He doesn’t say a word because his brain is totally empty! Mrs. Franzen’s assignment is so dumb!

  There’s no point in arguing with Mrs. Franzen. Even my parents are on her side. I try to come up with some excuse for not doing my presentation. Maybe I should tell her that I have to leave this minute for an emergency orthodontist appointment. The only problem is, I don’t have braces. I don’t think she’ll buy that one.

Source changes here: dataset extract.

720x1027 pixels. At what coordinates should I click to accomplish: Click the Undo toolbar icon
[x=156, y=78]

  Maybe I should pretend to faint. That’s it! I’ll hold my hand to my forehead, stagger around, knocking against desks and running into the wall as I walk up to the front of the room. When I reach the front of the room— BOOM!—I’m down on the floor, out cold. They’ll call the school nurse, and I’ll get to spend the rest of the day in the sick room. The only problem is, Vijay tried the very same thing last week, and Mrs. Franzen didn’t buy it. Not only that, I’m a terrible actor. Mrs. Franzen would know in about half a second that I was faking it.

  “Please, Oliver. Don’t dawdle. We have a whole class of presentations to get through,” she says.

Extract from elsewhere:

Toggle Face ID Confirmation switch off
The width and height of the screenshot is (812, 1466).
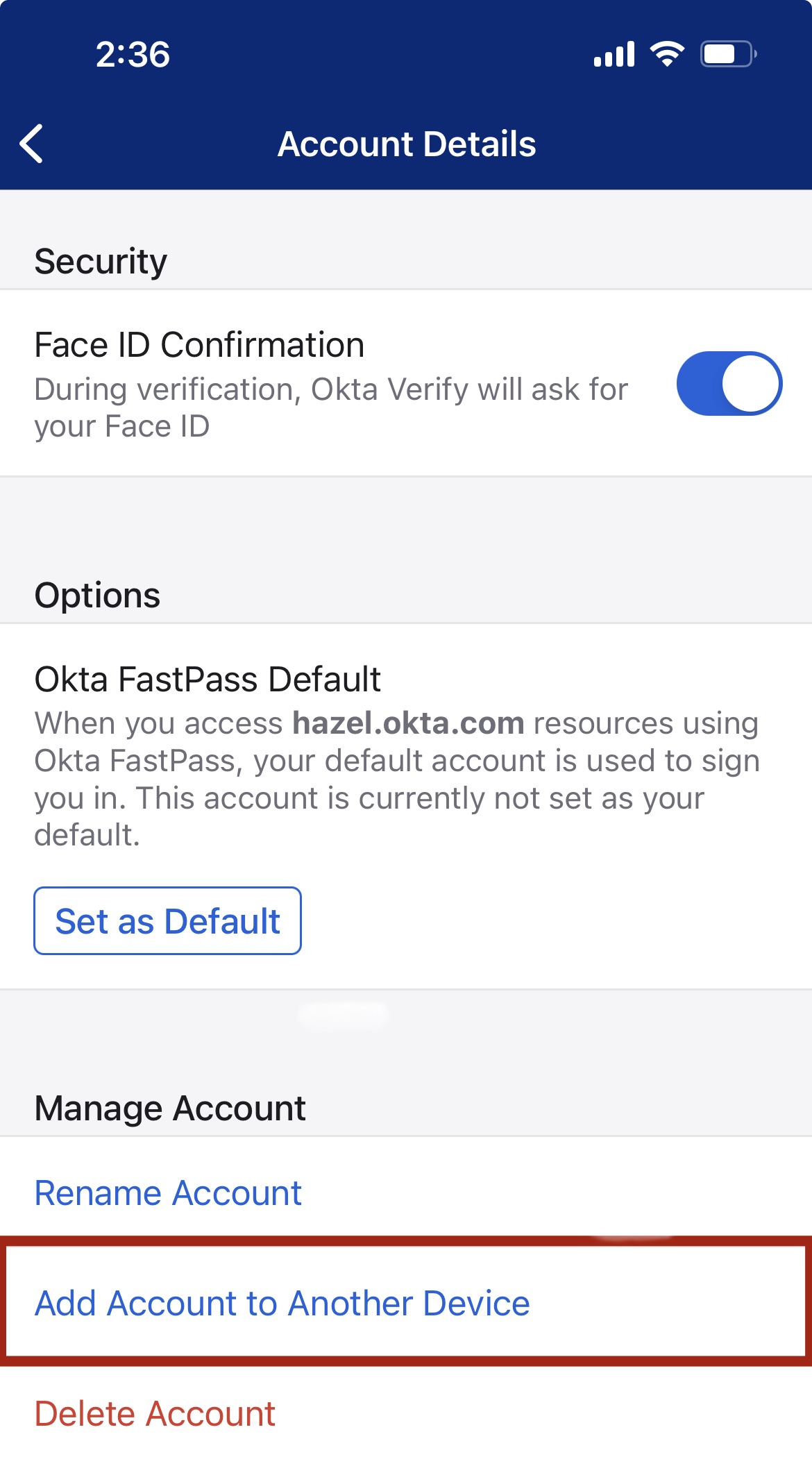(729, 383)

  I take a deep breath, grab the handle of the parrot’s cage and lug it to the front of the room. As I stand there, I try to think of what to say, but not one single part of my brain is working. My brain is completely shut down! Lights out! No one’s home! I spend a couple of minutes clearing my throat, hoping something might suddenly happen to save me—like an earthquake or a meteorite crashing into the school. Or maybe the school will go into lockdown mode because a moose is marauding through the halls. When I don’t feel the floor shake, hear a meteorite hit the school or see any moose antlers on the horizon, I reach for the birdcage. Very slowly, I lift the blanket off the cage. There are a few oohs and ahhs when the class finally sees the parrot.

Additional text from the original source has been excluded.